#### Paginafragment
Veiligheidsmaatregelen
VOORZORGSMAATREGELEN
• Plaats geen voorwerpen die gevoelig zijn voor vocht direct onder de binnen- of buitenunits. Onder bepaalde omstan-
digheden kan condensvorming op de hoofdunit of de koelmiddelleidingen, vuil in het luchtfi lter of een verstopte afvoer
waterlekkage veroorzaken, waardoor het betreffende voorwerp vervuild of defect kan raken.
• Controleer na langdurig gebruik de standaard van het apparaat en de bevestiging ervan op beschadiging. Als het
apparaat in beschadigde toestand wordt gelaten, kan het vallen en letsel veroorzaken.
• Om letsel te voorkomen, mag u niet de luchtinlaat of de aluminium vinnen van de binnen- of buitenunit aanraken.
• Stel de binnen- en buitenunits niet aan schokken bloot want dit kan resulteren in beschadigingen.
• Plaats geen ontvlambare voorwerpen, zoals spuitbussen, binnen 1m afstand van de luchtuitlaat.
De spuitbussen kunnen ontploffen als gevolg van de warme lucht van de binnen- of buitenunits.
########
■ **Opdracht 1**: Maak van de alinea in het paginafragment die begint met "Plaats geen voorwerpen die gevoelig zijn voor vocht" een korte opsomming met de belangrijkste feiten.
■ **Opdracht 2**: Neem uit de rijen letterlijk het deel over dat opent met de regel die "Screen dimensions: 602x779" bevat en sluit met de regel die "pyautogui.click(x=120, y=218)" bevat.
#### Aangeleverde rijen
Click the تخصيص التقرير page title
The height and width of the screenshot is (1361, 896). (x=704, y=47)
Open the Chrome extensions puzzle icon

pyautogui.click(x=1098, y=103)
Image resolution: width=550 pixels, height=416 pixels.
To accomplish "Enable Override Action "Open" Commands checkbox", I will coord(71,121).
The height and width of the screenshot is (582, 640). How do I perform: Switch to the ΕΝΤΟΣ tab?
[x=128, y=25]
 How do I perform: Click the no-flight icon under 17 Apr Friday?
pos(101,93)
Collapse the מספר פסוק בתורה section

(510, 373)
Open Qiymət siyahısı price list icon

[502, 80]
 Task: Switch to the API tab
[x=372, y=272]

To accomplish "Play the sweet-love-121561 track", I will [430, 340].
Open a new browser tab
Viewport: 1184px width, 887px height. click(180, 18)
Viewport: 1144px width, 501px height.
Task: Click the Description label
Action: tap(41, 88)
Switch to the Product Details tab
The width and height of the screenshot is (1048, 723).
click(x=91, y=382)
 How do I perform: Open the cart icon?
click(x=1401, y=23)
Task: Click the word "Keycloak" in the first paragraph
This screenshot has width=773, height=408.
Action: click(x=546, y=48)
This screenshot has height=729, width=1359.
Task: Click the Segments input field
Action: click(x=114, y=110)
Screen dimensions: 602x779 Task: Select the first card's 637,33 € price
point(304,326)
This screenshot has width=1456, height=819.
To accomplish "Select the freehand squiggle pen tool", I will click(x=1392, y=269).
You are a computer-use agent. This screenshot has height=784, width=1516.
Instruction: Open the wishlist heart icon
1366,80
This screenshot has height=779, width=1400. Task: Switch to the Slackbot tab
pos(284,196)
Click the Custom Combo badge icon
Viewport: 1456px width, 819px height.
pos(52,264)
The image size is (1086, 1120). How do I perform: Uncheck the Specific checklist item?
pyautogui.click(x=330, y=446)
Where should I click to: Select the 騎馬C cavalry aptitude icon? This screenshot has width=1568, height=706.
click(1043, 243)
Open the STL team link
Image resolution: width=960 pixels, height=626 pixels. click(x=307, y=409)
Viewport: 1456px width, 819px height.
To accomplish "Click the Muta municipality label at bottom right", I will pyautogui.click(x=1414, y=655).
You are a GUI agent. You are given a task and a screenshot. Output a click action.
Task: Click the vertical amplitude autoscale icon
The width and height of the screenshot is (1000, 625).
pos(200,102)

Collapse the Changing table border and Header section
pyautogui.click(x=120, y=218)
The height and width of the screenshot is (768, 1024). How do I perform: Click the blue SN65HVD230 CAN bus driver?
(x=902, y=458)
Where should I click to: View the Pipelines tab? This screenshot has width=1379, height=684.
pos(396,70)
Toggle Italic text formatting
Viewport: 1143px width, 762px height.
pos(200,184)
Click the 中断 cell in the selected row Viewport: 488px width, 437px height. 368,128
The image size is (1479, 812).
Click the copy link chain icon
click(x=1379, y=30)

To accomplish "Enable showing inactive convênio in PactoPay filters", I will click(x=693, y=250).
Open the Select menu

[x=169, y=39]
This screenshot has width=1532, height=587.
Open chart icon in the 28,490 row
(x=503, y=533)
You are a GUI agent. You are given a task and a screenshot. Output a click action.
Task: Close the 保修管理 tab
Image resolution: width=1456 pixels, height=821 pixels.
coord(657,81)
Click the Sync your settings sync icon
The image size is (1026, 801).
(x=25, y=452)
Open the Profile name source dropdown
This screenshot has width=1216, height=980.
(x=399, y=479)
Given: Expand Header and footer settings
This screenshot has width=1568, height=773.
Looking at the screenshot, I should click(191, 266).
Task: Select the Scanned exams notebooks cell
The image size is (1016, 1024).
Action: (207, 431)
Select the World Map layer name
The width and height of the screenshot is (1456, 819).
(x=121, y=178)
########
■ **Volledige uitvoer 1**:
- Zet geen vochtgevoelige voorwerpen direct onder de binnen- of buitenunits.
- Onder bepaalde omstandigheden kan er water lekken. Oorzaken zijn condensvorming op de hoofdunit of de koelmiddelleidingen, vuil in het luchtfilter of een verstopte afvoer.
- Het voorwerp eronder kan daardoor vervuild of defect raken.

■ **Volledige uitvoer 2**:
Screen dimensions: 602x779 Task: Select the first card's 637,33 € price
point(304,326)
This screenshot has width=1456, height=819.
To accomplish "Select the freehand squiggle pen tool", I will click(x=1392, y=269).
You are a computer-use agent. This screenshot has height=784, width=1516.
Instruction: Open the wishlist heart icon
1366,80
This screenshot has height=779, width=1400. Task: Switch to the Slackbot tab
pos(284,196)
Click the Custom Combo badge icon
Viewport: 1456px width, 819px height.
pos(52,264)
The image size is (1086, 1120). How do I perform: Uncheck the Specific checklist item?
pyautogui.click(x=330, y=446)
Where should I click to: Select the 騎馬C cavalry aptitude icon? This screenshot has width=1568, height=706.
click(1043, 243)
Open the STL team link
Image resolution: width=960 pixels, height=626 pixels. click(x=307, y=409)
Viewport: 1456px width, 819px height.
To accomplish "Click the Muta municipality label at bottom right", I will pyautogui.click(x=1414, y=655).
You are a GUI agent. You are given a task and a screenshot. Output a click action.
Task: Click the vertical amplitude autoscale icon
The width and height of the screenshot is (1000, 625).
pos(200,102)

Collapse the Changing table border and Header section
pyautogui.click(x=120, y=218)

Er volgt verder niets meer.